--- The request ---
Print the part of the opinion piece on journalists' access to detainees below from "You must also" to "reasons for that.", word for word.

--- Document excerpt ---
------------------------------------
You must also take my opinion of his decision this week in the context of the simple fact that I thought I was right. I didn’t think I was asking for the impossible. I am simply convinced that any reading of the constitutional right to free expression and any reading of the state’s obligations towards people in its custody would tell you that the government’s policy of restricting access to journalists is unlawful.

Having said all that, it needs saying that Judge Toni Abela’s decision this week required moral courage. There are several reasons for that.

Firstly, detained migrants and prisoners do not enjoy the love and sympathy of many people. Just look at the social media comments under reports of Monday’s ruling and you’ll find very little concern for the conditions in which detainees are held. Lack of concern for them drives people down the illogical thinking that the government should be able to hide its abuses to avoid bleeding heart journalists and activists from forcing the government to behave appropriately. Consider one commenter who asked rhetorically if migrant detainees expected three meals a day on top of visits by reporters.

Secondly, I’m not the most popular guy either. Consider this deliberately trivialising click-baiting headline on Malta’s public broadcasting.

Reduced to Manuel Delia’s “rights” this is a story of an annoying government critic being given privileges he has no right to expect. The comments boards were replete with this sort of talk. Particularly the comments under Malta Today’s report which happened not to identify the judge as Toni Abela and led commenters to assume that I won the case because the judge was some anti-Labour sympathiser. Echoes of Robert Abela’s recent speech where he said that “nationalists play home” in court abounded.
------------------------------------
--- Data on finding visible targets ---

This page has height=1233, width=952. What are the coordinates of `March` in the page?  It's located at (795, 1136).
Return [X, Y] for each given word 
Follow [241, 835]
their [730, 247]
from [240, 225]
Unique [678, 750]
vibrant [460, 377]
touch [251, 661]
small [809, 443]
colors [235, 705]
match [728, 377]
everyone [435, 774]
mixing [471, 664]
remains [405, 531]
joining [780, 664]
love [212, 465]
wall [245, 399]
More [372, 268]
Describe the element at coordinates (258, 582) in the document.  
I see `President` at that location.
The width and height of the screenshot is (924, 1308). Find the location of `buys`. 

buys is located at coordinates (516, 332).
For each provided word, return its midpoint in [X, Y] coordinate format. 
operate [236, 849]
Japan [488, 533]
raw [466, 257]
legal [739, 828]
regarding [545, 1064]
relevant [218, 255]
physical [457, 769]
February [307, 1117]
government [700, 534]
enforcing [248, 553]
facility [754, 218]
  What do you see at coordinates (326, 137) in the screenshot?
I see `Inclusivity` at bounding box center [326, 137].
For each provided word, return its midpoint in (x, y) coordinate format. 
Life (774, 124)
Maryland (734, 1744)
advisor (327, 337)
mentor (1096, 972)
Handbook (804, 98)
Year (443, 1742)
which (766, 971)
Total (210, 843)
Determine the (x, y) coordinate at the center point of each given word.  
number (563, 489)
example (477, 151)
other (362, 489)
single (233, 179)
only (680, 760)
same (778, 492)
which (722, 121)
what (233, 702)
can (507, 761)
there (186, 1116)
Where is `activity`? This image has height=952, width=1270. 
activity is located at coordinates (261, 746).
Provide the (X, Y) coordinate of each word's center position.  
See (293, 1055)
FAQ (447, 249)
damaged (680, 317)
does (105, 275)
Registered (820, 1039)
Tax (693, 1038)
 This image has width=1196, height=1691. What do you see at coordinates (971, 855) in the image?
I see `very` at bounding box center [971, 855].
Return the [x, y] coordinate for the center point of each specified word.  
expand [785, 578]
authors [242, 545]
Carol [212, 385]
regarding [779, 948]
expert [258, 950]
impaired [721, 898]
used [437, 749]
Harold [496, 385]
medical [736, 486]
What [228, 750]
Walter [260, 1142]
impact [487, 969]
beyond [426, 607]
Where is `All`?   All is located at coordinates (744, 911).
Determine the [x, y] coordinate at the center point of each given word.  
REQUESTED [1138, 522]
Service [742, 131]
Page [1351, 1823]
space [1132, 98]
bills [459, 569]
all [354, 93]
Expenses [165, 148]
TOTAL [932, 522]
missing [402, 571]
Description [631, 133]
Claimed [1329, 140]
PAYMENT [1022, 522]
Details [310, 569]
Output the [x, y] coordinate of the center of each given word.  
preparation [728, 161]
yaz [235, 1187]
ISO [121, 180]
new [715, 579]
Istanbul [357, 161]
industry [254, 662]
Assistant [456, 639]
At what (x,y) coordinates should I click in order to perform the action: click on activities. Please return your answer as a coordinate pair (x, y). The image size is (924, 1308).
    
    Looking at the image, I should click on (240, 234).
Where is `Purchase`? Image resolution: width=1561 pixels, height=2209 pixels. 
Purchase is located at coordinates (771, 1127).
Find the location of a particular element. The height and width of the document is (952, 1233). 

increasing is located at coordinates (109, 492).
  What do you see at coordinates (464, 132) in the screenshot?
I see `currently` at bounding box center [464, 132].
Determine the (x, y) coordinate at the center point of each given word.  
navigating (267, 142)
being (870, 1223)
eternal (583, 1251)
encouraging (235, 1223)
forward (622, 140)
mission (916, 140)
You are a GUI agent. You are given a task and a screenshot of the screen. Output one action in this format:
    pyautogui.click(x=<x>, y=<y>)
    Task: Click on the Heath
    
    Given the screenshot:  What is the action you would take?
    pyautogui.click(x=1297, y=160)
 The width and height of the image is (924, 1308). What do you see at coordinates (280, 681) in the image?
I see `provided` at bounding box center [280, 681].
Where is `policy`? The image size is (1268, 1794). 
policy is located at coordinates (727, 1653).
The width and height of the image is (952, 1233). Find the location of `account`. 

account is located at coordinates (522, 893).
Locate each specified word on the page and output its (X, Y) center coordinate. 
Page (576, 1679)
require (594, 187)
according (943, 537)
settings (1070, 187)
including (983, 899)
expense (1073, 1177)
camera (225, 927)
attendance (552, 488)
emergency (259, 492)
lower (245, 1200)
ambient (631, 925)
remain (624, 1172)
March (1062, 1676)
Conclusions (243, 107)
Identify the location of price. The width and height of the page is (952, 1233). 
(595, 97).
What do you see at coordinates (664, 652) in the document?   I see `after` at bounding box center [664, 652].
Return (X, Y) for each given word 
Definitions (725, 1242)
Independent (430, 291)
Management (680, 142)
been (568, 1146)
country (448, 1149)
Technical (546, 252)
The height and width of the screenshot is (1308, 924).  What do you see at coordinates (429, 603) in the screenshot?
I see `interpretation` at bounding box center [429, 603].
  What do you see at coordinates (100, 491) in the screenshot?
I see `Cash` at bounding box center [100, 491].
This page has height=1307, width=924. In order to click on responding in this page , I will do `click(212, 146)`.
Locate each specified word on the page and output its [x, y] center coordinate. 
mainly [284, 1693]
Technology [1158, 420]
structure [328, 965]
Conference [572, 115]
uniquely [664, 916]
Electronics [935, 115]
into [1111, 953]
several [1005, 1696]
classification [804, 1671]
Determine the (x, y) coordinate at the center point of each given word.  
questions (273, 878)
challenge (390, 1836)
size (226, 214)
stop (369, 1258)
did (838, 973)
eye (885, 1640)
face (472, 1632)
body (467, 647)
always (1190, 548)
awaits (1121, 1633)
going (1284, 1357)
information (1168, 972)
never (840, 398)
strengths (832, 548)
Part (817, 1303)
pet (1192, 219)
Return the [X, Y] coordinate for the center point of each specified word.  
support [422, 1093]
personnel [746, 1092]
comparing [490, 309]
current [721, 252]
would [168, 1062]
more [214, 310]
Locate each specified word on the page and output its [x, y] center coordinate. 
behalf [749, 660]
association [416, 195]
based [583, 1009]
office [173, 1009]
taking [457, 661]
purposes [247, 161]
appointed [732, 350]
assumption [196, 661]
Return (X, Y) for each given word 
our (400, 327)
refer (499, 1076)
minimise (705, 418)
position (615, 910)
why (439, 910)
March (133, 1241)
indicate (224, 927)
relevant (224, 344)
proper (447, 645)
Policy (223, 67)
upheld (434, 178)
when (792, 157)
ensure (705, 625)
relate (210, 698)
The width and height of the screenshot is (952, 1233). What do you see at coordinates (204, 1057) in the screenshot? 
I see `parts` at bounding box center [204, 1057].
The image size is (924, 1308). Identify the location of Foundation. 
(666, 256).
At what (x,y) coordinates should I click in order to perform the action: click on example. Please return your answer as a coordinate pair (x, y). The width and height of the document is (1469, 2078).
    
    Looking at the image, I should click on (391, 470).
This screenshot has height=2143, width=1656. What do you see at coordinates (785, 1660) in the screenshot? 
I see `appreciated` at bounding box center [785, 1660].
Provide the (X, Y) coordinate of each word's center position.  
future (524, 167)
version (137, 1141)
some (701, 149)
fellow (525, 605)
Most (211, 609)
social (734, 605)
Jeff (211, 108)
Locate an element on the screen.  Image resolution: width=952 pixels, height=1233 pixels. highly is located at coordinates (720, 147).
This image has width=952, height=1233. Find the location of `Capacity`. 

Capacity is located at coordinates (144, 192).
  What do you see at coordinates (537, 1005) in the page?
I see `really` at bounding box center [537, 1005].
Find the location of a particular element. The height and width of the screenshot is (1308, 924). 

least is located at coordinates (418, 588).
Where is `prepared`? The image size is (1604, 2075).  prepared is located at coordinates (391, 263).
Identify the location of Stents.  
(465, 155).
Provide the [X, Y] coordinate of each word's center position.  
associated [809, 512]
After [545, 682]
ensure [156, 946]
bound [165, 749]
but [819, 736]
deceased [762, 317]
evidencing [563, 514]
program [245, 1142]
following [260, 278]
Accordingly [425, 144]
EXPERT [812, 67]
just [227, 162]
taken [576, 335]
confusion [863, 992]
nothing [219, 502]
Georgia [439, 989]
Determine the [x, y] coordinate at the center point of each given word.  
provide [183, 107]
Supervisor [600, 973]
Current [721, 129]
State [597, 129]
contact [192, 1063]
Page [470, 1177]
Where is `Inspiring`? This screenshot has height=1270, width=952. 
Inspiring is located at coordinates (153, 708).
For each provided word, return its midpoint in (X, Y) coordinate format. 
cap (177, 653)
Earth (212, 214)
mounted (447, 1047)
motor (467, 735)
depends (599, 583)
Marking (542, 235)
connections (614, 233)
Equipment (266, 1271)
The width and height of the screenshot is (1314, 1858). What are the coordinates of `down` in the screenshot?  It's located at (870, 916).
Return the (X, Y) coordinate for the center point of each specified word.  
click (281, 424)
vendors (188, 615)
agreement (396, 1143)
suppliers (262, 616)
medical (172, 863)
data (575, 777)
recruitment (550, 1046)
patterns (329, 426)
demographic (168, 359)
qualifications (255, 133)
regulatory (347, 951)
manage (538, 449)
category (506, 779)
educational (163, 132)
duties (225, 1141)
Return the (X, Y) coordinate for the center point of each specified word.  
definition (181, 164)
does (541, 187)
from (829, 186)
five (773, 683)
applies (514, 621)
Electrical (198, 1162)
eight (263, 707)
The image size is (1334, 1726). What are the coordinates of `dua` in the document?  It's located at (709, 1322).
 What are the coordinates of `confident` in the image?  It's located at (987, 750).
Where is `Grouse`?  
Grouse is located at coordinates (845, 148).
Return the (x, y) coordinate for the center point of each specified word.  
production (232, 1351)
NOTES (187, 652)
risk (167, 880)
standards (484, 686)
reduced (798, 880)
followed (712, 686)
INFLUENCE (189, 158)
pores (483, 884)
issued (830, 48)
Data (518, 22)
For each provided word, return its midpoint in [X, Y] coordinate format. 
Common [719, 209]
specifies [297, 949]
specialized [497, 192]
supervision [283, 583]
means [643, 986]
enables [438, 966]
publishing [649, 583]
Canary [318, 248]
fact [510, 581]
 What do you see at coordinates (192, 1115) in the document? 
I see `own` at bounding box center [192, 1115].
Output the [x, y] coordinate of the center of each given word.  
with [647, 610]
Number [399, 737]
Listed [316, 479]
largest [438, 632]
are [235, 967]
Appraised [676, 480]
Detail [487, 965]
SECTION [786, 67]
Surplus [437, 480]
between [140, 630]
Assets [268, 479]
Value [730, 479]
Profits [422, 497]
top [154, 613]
------------------------------------
--- Task result ---
You must also take my opinion of his decision this week in the context of the simple fact that I thought I was right. I didn’t think I was asking for the impossible. I am simply convinced that any reading of the constitutional right to free expression and any reading of the state’s obligations towards people in its custody would tell you that the government’s policy of restricting access to journalists is unlawful.

Having said all that, it needs saying that Judge Toni Abela’s decision this week required moral courage. There are several reasons for that.